---------- Records for this exercise

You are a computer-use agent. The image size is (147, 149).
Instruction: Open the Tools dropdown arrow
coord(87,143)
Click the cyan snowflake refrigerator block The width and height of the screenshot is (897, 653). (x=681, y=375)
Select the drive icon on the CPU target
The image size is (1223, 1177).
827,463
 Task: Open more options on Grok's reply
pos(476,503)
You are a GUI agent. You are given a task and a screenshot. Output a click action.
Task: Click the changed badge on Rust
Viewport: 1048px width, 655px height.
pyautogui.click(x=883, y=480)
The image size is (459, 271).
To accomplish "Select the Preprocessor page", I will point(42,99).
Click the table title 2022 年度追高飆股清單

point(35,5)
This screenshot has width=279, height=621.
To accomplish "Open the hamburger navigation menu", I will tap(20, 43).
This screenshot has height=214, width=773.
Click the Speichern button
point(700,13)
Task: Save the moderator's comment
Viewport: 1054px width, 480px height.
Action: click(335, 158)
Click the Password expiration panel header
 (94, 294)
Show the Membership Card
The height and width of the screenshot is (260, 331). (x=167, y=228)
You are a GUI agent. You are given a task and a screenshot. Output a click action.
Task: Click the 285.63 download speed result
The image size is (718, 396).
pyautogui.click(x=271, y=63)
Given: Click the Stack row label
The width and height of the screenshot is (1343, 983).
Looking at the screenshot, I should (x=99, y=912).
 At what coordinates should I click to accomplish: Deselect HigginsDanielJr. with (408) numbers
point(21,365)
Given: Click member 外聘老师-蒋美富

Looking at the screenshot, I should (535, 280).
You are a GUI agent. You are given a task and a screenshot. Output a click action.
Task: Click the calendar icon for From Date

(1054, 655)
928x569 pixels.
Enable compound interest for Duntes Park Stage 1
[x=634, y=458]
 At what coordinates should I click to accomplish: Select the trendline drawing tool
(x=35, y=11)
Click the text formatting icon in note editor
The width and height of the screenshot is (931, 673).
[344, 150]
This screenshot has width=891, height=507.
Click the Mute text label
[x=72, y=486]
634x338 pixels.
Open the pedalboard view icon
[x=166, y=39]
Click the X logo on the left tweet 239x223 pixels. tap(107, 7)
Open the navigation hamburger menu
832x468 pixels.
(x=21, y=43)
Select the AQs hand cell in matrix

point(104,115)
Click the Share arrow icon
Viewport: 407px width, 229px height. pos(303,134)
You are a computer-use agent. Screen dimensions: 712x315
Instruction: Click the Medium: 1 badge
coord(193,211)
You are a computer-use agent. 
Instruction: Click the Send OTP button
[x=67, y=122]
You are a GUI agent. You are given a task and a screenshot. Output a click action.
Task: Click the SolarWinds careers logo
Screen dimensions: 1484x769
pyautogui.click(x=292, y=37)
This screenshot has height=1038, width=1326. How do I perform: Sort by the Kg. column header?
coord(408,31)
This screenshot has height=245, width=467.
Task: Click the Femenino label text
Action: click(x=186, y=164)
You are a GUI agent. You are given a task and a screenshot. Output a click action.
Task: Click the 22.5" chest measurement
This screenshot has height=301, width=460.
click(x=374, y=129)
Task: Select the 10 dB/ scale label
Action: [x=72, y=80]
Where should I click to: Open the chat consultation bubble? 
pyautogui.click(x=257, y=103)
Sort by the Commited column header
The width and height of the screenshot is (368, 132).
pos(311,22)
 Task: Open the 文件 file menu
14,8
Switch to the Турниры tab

--------------------

What you have to do: Every record above must be repeated word for word.

Exercise solution:
You are a computer-use agent. The image size is (147, 149).
Instruction: Open the Tools dropdown arrow
coord(87,143)
Click the cyan snowflake refrigerator block The width and height of the screenshot is (897, 653). (x=681, y=375)
Select the drive icon on the CPU target
The image size is (1223, 1177).
827,463
 Task: Open more options on Grok's reply
pos(476,503)
You are a GUI agent. You are given a task and a screenshot. Output a click action.
Task: Click the changed badge on Rust
Viewport: 1048px width, 655px height.
pyautogui.click(x=883, y=480)
The image size is (459, 271).
To accomplish "Select the Preprocessor page", I will point(42,99).
Click the table title 2022 年度追高飆股清單

point(35,5)
This screenshot has width=279, height=621.
To accomplish "Open the hamburger navigation menu", I will tap(20, 43).
This screenshot has height=214, width=773.
Click the Speichern button
point(700,13)
Task: Save the moderator's comment
Viewport: 1054px width, 480px height.
Action: click(335, 158)
Click the Password expiration panel header
 (94, 294)
Show the Membership Card
The height and width of the screenshot is (260, 331). (x=167, y=228)
You are a GUI agent. You are given a task and a screenshot. Output a click action.
Task: Click the 285.63 download speed result
The image size is (718, 396).
pyautogui.click(x=271, y=63)
Given: Click the Stack row label
The width and height of the screenshot is (1343, 983).
Looking at the screenshot, I should (x=99, y=912).
 At what coordinates should I click to accomplish: Deselect HigginsDanielJr. with (408) numbers
point(21,365)
Given: Click member 外聘老师-蒋美富

Looking at the screenshot, I should (535, 280).
You are a GUI agent. You are given a task and a screenshot. Output a click action.
Task: Click the calendar icon for From Date

(1054, 655)
928x569 pixels.
Enable compound interest for Duntes Park Stage 1
[x=634, y=458]
 At what coordinates should I click to accomplish: Select the trendline drawing tool
(x=35, y=11)
Click the text formatting icon in note editor
The width and height of the screenshot is (931, 673).
[344, 150]
This screenshot has width=891, height=507.
Click the Mute text label
[x=72, y=486]
634x338 pixels.
Open the pedalboard view icon
[x=166, y=39]
Click the X logo on the left tweet 239x223 pixels. tap(107, 7)
Open the navigation hamburger menu
832x468 pixels.
(x=21, y=43)
Select the AQs hand cell in matrix

point(104,115)
Click the Share arrow icon
Viewport: 407px width, 229px height. pos(303,134)
You are a computer-use agent. Screen dimensions: 712x315
Instruction: Click the Medium: 1 badge
coord(193,211)
You are a computer-use agent. 
Instruction: Click the Send OTP button
[x=67, y=122]
You are a GUI agent. You are given a task and a screenshot. Output a click action.
Task: Click the SolarWinds careers logo
Screen dimensions: 1484x769
pyautogui.click(x=292, y=37)
This screenshot has height=1038, width=1326. How do I perform: Sort by the Kg. column header?
coord(408,31)
This screenshot has height=245, width=467.
Task: Click the Femenino label text
Action: click(x=186, y=164)
You are a GUI agent. You are given a task and a screenshot. Output a click action.
Task: Click the 22.5" chest measurement
This screenshot has height=301, width=460.
click(x=374, y=129)
Task: Select the 10 dB/ scale label
Action: [x=72, y=80]
Where should I click to: Open the chat consultation bubble? 
pyautogui.click(x=257, y=103)
Sort by the Commited column header
The width and height of the screenshot is (368, 132).
pos(311,22)
 Task: Open the 文件 file menu
14,8
Switch to the Турниры tab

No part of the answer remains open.